Task objective:
All the data below should be printed again without a single difference.

(Stored items from a collection)
————

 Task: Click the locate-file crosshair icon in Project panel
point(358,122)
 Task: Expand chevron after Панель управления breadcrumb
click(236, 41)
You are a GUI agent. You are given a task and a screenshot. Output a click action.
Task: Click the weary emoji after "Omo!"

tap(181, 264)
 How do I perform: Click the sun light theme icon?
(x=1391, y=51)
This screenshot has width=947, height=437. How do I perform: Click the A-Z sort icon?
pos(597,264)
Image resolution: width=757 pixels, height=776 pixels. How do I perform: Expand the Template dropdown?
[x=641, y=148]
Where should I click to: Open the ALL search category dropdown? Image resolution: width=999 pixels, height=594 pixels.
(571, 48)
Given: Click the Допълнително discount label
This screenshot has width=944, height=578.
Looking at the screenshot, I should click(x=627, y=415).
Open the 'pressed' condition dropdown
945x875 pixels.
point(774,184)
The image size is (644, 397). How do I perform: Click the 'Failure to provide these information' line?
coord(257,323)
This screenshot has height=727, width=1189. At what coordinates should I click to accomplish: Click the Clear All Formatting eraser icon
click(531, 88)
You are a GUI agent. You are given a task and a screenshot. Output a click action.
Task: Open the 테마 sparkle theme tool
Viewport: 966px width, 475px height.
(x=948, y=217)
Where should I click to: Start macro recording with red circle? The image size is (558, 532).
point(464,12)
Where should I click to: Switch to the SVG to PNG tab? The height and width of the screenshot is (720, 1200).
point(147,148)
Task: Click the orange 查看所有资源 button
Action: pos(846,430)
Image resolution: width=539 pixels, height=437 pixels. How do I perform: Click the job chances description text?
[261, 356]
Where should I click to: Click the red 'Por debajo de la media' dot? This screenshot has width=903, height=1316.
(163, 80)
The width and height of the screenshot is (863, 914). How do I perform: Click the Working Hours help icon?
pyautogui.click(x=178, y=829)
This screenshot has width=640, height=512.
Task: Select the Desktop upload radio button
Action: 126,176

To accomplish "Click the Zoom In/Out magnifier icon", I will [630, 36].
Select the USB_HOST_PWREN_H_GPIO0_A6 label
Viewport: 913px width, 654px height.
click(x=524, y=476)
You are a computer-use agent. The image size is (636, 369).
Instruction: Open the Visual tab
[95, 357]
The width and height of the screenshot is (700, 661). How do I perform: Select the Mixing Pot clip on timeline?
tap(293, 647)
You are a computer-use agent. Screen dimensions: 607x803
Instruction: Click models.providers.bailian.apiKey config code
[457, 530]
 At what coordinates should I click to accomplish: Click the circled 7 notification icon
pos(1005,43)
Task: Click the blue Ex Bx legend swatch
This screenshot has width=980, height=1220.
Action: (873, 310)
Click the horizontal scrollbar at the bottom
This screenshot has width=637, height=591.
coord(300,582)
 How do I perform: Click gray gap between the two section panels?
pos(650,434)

————

Solution to the exercise:
 Task: Click the locate-file crosshair icon in Project panel
point(358,122)
 Task: Expand chevron after Панель управления breadcrumb
click(236, 41)
You are a GUI agent. You are given a task and a screenshot. Output a click action.
Task: Click the weary emoji after "Omo!"

tap(181, 264)
 How do I perform: Click the sun light theme icon?
(x=1391, y=51)
This screenshot has width=947, height=437. How do I perform: Click the A-Z sort icon?
pos(597,264)
Image resolution: width=757 pixels, height=776 pixels. How do I perform: Expand the Template dropdown?
[x=641, y=148]
Where should I click to: Open the ALL search category dropdown? Image resolution: width=999 pixels, height=594 pixels.
(571, 48)
Given: Click the Допълнително discount label
This screenshot has width=944, height=578.
Looking at the screenshot, I should click(x=627, y=415).
Open the 'pressed' condition dropdown
945x875 pixels.
point(774,184)
The image size is (644, 397). How do I perform: Click the 'Failure to provide these information' line?
coord(257,323)
This screenshot has height=727, width=1189. At what coordinates should I click to accomplish: Click the Clear All Formatting eraser icon
click(531, 88)
You are a GUI agent. You are given a task and a screenshot. Output a click action.
Task: Open the 테마 sparkle theme tool
Viewport: 966px width, 475px height.
(x=948, y=217)
Where should I click to: Start macro recording with red circle? The image size is (558, 532).
point(464,12)
Where should I click to: Switch to the SVG to PNG tab? The height and width of the screenshot is (720, 1200).
point(147,148)
Task: Click the orange 查看所有资源 button
Action: pos(846,430)
Image resolution: width=539 pixels, height=437 pixels. How do I perform: Click the job chances description text?
[261, 356]
Where should I click to: Click the red 'Por debajo de la media' dot? This screenshot has width=903, height=1316.
(163, 80)
The width and height of the screenshot is (863, 914). How do I perform: Click the Working Hours help icon?
pyautogui.click(x=178, y=829)
This screenshot has width=640, height=512.
Task: Select the Desktop upload radio button
Action: 126,176

To accomplish "Click the Zoom In/Out magnifier icon", I will [630, 36].
Select the USB_HOST_PWREN_H_GPIO0_A6 label
Viewport: 913px width, 654px height.
click(x=524, y=476)
You are a computer-use agent. The image size is (636, 369).
Instruction: Open the Visual tab
[95, 357]
The width and height of the screenshot is (700, 661). How do I perform: Select the Mixing Pot clip on timeline?
tap(293, 647)
You are a computer-use agent. Screen dimensions: 607x803
Instruction: Click models.providers.bailian.apiKey config code
[457, 530]
 At what coordinates should I click to accomplish: Click the circled 7 notification icon
pos(1005,43)
Task: Click the blue Ex Bx legend swatch
This screenshot has width=980, height=1220.
Action: (873, 310)
Click the horizontal scrollbar at the bottom
This screenshot has width=637, height=591.
coord(300,582)
 How do I perform: Click gray gap between the two section panels?
pos(650,434)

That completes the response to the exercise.